→ **TASK GOAL**
Please output, exactly and without pictures, the lines from the opening of the listing below through the line containing "The width and", both included.
_ _ _ _
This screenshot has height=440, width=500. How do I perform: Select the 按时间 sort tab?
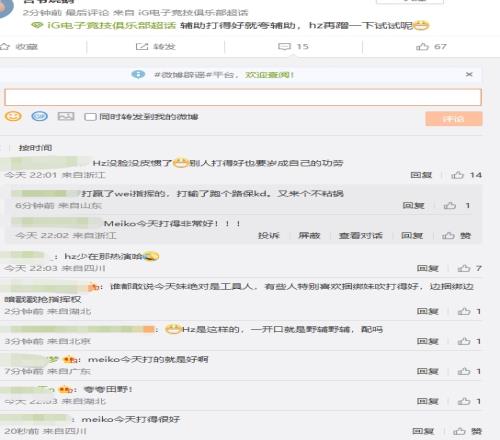(35, 148)
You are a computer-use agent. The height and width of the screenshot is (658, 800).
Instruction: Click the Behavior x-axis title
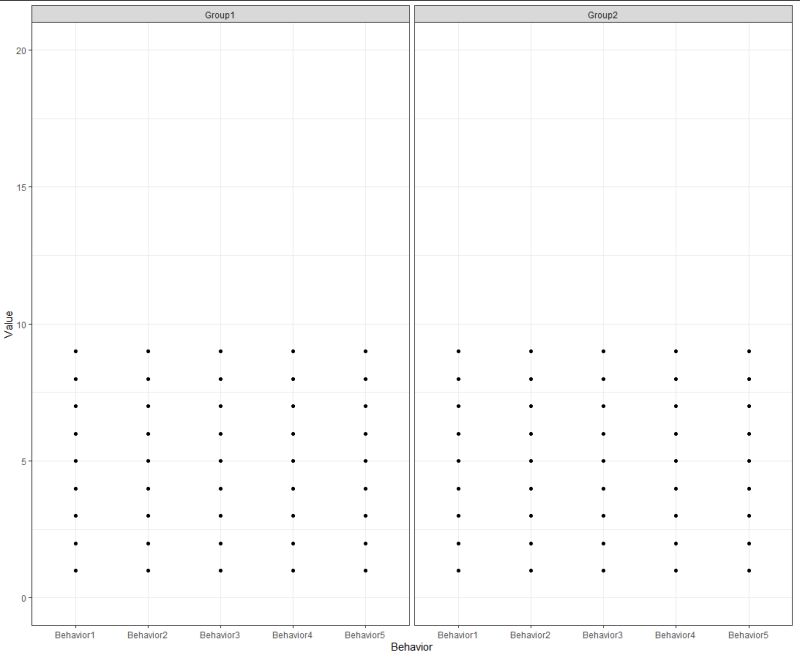pos(412,648)
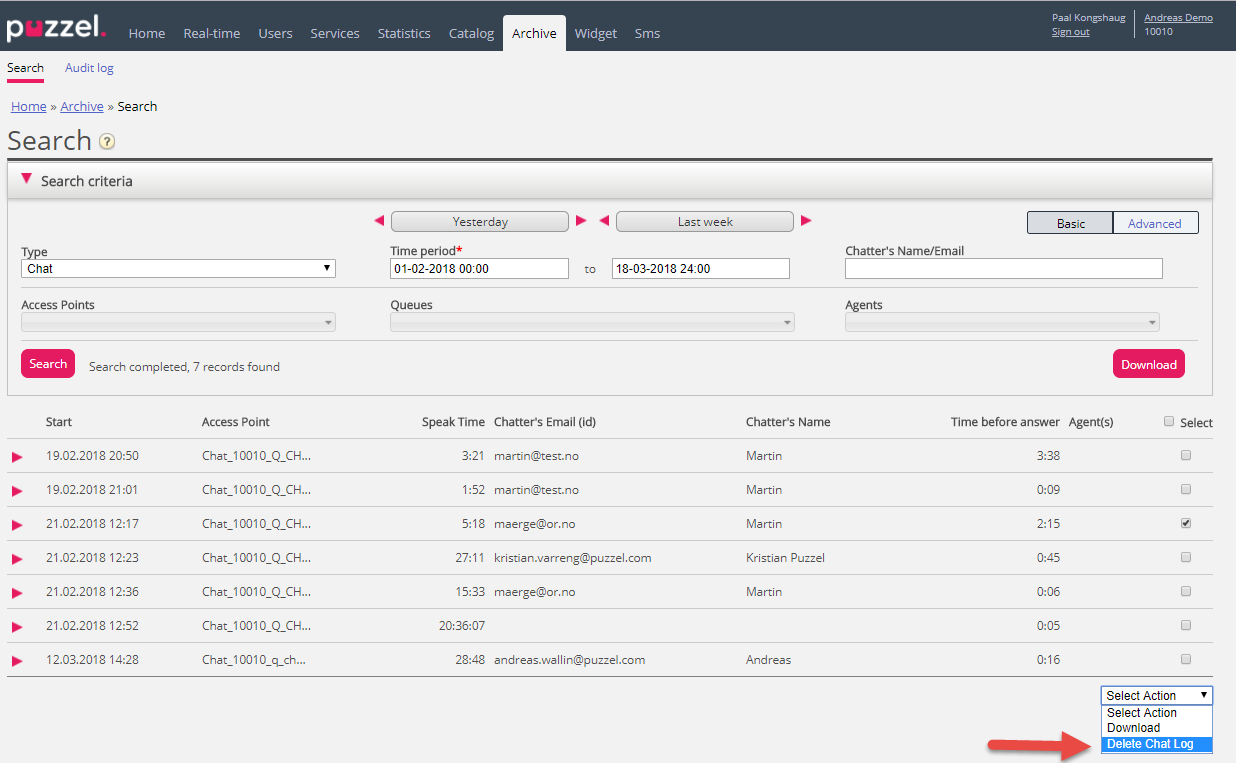Click the Sign out link
The image size is (1236, 763).
coord(1070,32)
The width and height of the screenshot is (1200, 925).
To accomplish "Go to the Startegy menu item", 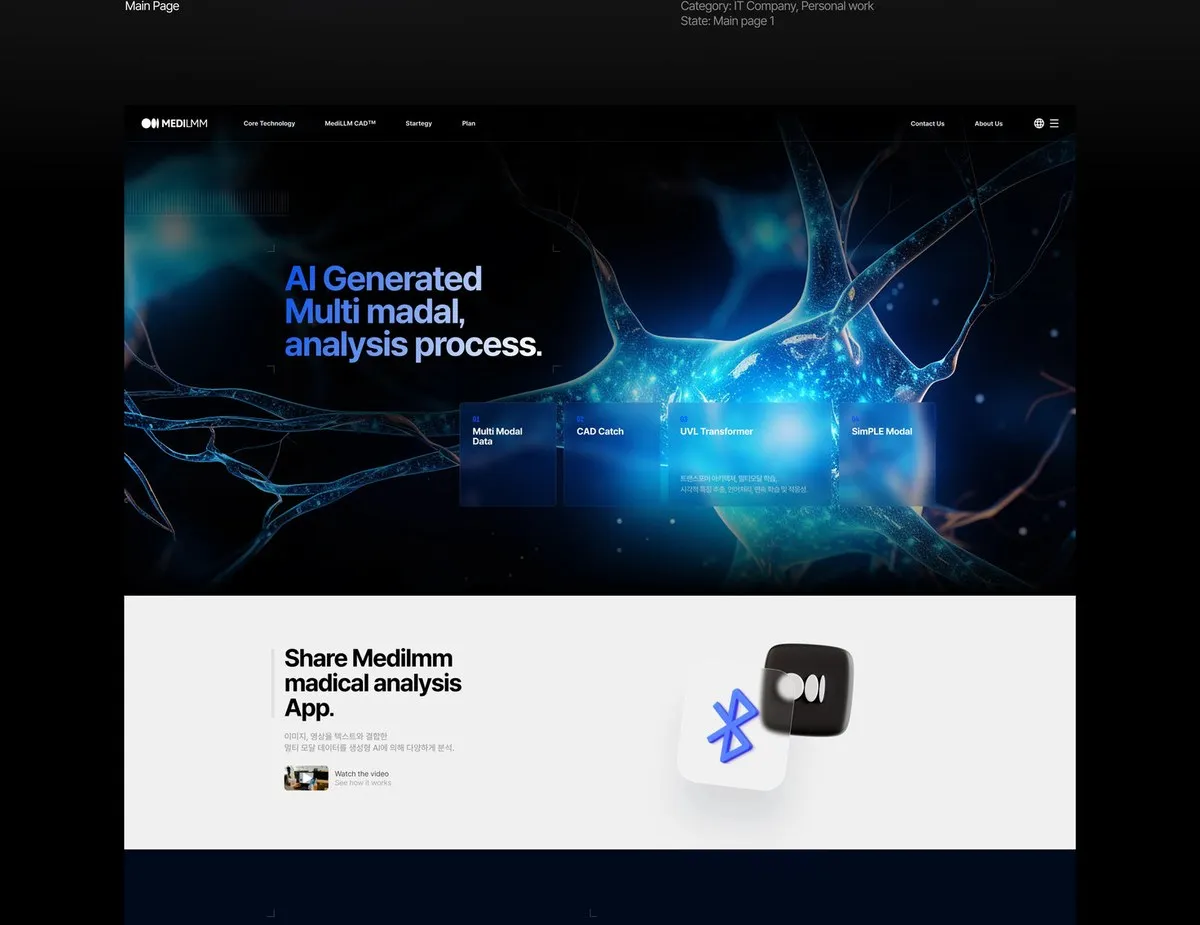I will click(x=419, y=124).
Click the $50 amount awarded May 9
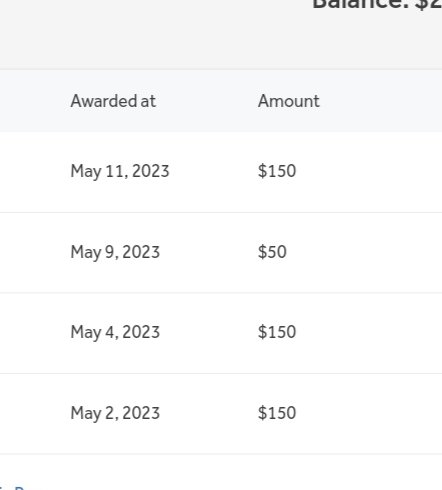The height and width of the screenshot is (490, 442). [272, 252]
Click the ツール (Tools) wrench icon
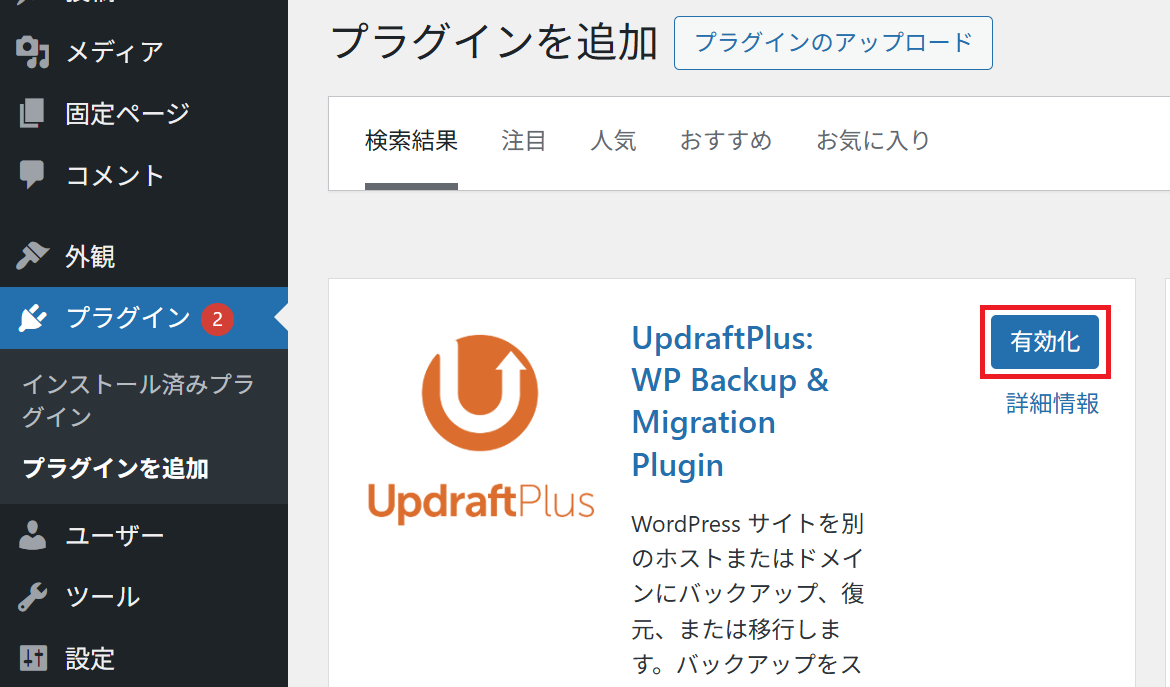Screen dimensions: 1170x687 (33, 597)
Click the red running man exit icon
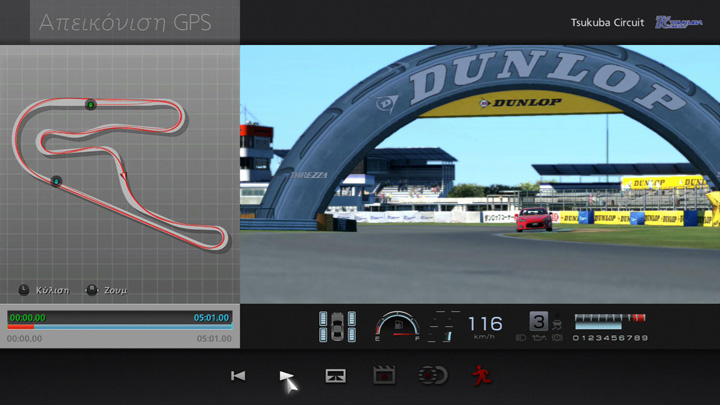 pos(480,376)
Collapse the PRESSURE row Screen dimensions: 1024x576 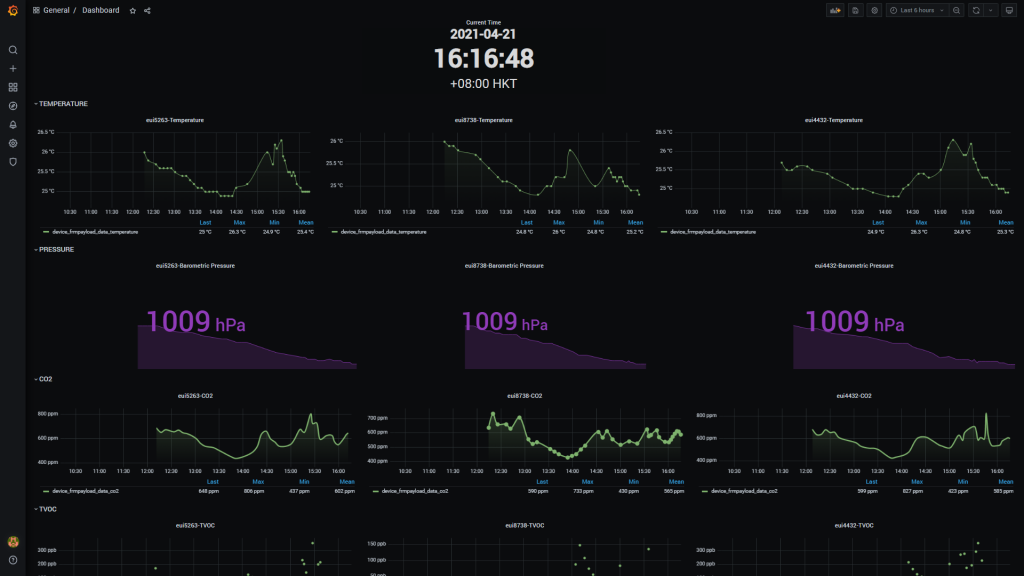click(x=56, y=249)
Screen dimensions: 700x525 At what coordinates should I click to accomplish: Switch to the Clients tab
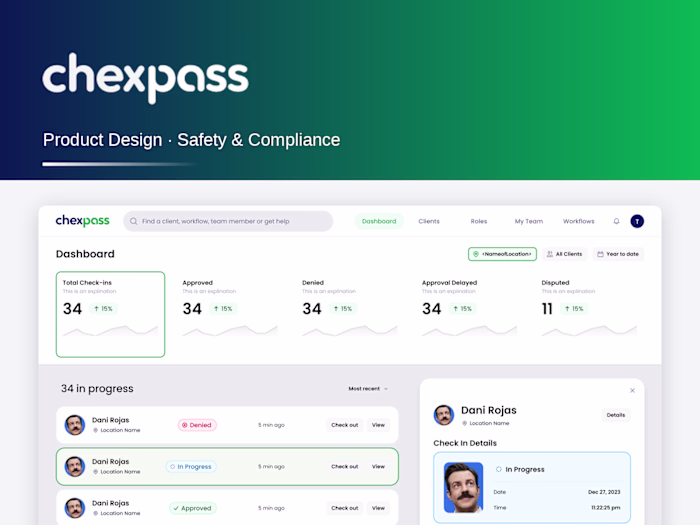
_ _ _ _
→ **RESPONSE BELOW**
This screenshot has height=440, width=500. How do I perform: Select the 按时间 sort tab?
(35, 148)
You are a computer-use agent. The height and width of the screenshot is (658, 800).
Instruction: Click the Behavior x-axis title
pos(412,648)
Click the Sign out link
The image size is (1236, 763).
coord(1070,32)
The width and height of the screenshot is (1200, 925).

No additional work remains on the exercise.